**TEXT SHOWN**
Design Con 2015

How the Smart Grid is becoming smarter

Andrew Caples and Rich Rejmaniak, Mentor Graphics

January 05, 2014

Andrew Caples and Rich Rejmaniak, Mentor GraphicsJanuary 05, 2014

Electric utility companies are struggling to provide cost-effective and clean energy alternatives to a market where demand is exceeding capacity. The need to curtail demand during periods of peak load is a matter of prime importance. Solving the issue on the supply side by adding new capacity is one option; however, the expense and the bureaucratic hurdles required to build new facilities makes this solution less than ideal; demand side solutions are preferable but can be challenging to implement. This article explains some of the tools and standards that can be used to achieve demand side control.


Governmental regulations to reduce greenhouse CO2 emissions and the reliance on off-shore energy for electrical generation require the introduction of new technologies into the electrical grid. These new technologies must make the smart grid ‘smarter’ by providing utility companies with a type of demand response capability that not only informs the market of peak demand and price variations, but also offers the means to control demand during these periods. Consumers need to know when demand is exceeding capacity and when rates are high, so informed decisions can be made.

Utility companies must have tools to reduce demand when capacity is exceeded. Working with electric utility companies, industrial and commercial customers have already begun to integrate smart energy features into their systems. With the early success of these systems, a smart grid for residential customers is quickly becoming a reality (Figure 1).



Figure 1: The key difference for the grid of the future will be to transition from blind delivery to a closed loop with commands, requests, and status traveling in both directions.

Is there a good supply side solution? For the last three decades the growth in peak demand has exceeded the growth in electric utility companies’ transmission capability by more than 25 percent. Estimates vary; however, the U.S. Department of Energy (U.S. DOE) reports suggest a $1.5 trillion investment will be required over the next 20 years to pay for infrastructure alone to support the growing demand. Today, a large portion of a consumer’s electric bill goes towards grid upkeep.

**RECORDS SUPPLIED**
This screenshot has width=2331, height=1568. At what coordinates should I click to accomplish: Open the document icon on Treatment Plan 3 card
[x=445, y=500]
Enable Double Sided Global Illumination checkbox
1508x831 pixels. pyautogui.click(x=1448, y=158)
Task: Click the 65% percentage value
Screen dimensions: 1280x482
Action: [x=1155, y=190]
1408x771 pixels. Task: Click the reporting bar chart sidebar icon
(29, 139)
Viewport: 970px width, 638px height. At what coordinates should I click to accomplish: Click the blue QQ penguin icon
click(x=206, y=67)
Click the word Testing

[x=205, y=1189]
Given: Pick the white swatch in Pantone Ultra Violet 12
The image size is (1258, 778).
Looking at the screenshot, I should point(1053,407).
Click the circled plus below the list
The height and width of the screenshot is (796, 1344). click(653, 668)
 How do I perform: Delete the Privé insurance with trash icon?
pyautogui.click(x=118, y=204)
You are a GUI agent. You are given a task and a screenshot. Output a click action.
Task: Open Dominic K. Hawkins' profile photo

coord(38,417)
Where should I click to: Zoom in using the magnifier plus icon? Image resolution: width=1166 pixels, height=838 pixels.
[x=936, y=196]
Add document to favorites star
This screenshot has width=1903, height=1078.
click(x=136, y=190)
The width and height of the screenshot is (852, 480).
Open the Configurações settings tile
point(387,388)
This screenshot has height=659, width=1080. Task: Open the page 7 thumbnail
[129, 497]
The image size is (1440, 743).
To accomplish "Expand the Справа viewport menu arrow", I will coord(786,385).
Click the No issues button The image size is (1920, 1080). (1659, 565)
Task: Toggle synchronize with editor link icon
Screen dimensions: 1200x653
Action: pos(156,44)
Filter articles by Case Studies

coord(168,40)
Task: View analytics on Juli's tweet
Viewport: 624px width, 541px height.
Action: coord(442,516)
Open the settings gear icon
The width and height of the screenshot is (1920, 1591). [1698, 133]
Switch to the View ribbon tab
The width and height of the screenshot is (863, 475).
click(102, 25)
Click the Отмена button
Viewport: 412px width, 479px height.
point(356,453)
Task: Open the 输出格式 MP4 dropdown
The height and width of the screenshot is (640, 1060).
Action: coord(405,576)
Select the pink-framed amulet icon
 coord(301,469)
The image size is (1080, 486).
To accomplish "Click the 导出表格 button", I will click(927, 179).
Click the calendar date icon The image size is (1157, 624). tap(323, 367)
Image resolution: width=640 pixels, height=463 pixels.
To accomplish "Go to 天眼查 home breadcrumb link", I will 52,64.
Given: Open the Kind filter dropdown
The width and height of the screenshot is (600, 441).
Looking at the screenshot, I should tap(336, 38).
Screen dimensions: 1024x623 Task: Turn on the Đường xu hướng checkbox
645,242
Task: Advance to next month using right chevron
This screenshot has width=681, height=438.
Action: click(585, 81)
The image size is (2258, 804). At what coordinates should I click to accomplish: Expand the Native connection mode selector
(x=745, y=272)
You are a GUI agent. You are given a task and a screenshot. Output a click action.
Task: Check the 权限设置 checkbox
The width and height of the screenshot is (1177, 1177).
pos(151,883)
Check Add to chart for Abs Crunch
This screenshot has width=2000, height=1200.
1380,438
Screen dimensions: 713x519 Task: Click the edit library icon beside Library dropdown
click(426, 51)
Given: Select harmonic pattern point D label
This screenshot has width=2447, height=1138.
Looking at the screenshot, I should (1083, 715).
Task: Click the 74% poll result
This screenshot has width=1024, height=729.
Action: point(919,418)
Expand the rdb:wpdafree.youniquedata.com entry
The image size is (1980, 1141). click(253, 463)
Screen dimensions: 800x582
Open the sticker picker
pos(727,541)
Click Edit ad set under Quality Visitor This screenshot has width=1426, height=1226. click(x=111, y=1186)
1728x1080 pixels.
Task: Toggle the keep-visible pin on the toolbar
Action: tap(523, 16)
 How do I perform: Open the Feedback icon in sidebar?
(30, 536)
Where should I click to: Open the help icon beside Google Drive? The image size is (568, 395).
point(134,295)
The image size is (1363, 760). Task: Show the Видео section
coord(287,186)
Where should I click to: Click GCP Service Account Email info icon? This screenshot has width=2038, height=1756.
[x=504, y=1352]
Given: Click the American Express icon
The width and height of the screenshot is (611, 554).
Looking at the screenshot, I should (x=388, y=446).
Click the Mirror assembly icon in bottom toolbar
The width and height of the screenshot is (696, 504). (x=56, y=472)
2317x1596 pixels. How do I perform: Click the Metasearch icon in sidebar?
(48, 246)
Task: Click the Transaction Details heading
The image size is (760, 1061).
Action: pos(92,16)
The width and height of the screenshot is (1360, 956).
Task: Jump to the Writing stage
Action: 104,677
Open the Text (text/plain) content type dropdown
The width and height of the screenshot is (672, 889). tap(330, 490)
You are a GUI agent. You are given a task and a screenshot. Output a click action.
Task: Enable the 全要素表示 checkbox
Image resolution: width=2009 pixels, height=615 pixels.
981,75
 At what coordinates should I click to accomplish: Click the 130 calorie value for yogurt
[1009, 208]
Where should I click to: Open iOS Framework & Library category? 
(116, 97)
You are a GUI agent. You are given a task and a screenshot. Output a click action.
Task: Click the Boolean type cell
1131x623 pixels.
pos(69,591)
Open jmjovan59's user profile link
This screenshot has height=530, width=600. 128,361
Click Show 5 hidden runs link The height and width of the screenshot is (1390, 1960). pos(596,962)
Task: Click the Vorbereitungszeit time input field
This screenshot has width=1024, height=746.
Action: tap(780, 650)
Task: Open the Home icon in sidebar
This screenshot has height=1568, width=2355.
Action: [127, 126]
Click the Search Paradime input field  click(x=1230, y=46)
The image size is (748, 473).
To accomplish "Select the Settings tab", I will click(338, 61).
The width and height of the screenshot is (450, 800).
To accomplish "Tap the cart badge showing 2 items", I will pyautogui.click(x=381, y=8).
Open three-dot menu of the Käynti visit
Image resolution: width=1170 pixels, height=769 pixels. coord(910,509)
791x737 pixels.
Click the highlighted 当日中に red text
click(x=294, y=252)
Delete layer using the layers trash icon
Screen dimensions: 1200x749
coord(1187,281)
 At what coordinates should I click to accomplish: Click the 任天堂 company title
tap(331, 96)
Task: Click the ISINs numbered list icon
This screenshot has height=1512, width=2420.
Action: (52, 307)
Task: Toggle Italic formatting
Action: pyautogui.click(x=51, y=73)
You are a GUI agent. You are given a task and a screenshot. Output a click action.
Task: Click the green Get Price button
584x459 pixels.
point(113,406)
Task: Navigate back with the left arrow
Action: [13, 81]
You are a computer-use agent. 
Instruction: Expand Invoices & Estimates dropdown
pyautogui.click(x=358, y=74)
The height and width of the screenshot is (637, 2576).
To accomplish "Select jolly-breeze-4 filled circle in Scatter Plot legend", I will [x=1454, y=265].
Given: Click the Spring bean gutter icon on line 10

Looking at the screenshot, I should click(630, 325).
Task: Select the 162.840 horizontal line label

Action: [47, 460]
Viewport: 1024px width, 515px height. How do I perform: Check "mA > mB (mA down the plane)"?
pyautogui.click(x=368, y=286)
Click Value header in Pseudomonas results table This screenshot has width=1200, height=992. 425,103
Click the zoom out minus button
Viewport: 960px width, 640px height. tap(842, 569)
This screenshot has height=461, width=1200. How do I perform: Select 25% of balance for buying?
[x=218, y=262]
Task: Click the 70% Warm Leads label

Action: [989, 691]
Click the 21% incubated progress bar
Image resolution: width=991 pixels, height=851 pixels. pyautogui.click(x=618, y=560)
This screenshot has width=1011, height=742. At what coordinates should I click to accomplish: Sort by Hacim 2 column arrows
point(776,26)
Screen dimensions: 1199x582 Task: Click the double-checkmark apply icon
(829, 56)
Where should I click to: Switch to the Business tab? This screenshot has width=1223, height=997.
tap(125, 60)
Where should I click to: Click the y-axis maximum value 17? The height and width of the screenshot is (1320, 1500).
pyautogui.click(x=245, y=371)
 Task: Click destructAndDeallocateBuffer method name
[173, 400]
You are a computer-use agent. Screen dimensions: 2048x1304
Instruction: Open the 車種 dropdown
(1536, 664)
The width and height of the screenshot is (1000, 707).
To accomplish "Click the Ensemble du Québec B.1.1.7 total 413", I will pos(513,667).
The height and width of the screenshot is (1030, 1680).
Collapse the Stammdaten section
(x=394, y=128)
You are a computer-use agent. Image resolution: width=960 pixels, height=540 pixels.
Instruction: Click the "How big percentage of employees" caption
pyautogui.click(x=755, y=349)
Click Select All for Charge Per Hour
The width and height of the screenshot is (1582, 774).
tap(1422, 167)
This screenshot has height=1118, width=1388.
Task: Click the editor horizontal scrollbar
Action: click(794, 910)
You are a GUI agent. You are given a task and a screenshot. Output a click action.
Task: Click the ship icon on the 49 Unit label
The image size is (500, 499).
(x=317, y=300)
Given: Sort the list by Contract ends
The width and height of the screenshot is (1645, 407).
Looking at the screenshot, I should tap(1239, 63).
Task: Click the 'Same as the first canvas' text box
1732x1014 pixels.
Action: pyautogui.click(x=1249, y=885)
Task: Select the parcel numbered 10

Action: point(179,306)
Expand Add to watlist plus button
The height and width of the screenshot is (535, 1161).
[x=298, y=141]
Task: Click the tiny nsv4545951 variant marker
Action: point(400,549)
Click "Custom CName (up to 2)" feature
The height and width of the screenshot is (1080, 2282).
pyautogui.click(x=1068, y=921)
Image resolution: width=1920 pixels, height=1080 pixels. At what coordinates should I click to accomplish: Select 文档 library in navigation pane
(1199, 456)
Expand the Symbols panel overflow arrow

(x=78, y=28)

**WHAT IS ASKED**
1) According to the smart grid article, what investment do U.S. DOE reports suggest will be needed over the next 20 years?
2) In the smart grid article, name each thing that the Figure 1 caption says will travel in both directions on the grid of the future.
3) Continue the smart grid article after its final sentence.
The records above are separate material, unrelated to the smart grid article.

**ANSWERS PER TASK**
1) A $1.5 trillion investment, for infrastructure alone, to support the growing demand.

2) Commands, requests, and status.

3)
Any future grid investment will be passed directly to the consumer, and that will be on top of the expected rate increases of 50 percent over the next few years. The prospects don’t look good for a cost effective supply side solution. A smarter grid is required.

Allowing customers to take control
Reducing demand by as little as 5 percent during peak periods can save between $50 and $100 billion annually according to the U.S. DOE. One approach to managing demand during peak periods is to deploy a standards-based framework that allows electric utilities to communicate directly to customers. Open Automated Demand Response (OpenADR) is one standard that is being embraced (Figure 2). OpenADR messages provide demand response information to inform customers of pending price changes due to excess demand.



Figure 2: A two stage approach, with the producer maintaining control to the meter, and an open system architecture integrating customer devices provides full end-to-end functionality.

Because OpenADR can be used with existing protocols and control systems, it has been quickly embraced by industrial and commercial customers, many of which have sophisticated communication protocols in place that are capable of controlling individual devices. The Building and Automation Control Network (BACnet) is one example of an industrial network protocol.

Designed to control applications such as heating, air-conditioning, lighting control, fire detection, and access control, BACnet provides building automation to exchange information over existing IP networks in an effort to maximize energy efficiency. The combination of OpenADR messages from the utility company and a BACnet-capable network to automatically execute the appropriate response has been proven to lower electric demands during peak periods for industrial and commercial customers. In order to expand the benefit of standards like OpenADR to residential customers, a protocol must be introduced to the home that can manage appliances, lighting, and environmental conditions without the need for complex device configuration. Further, it must work over existing home networks.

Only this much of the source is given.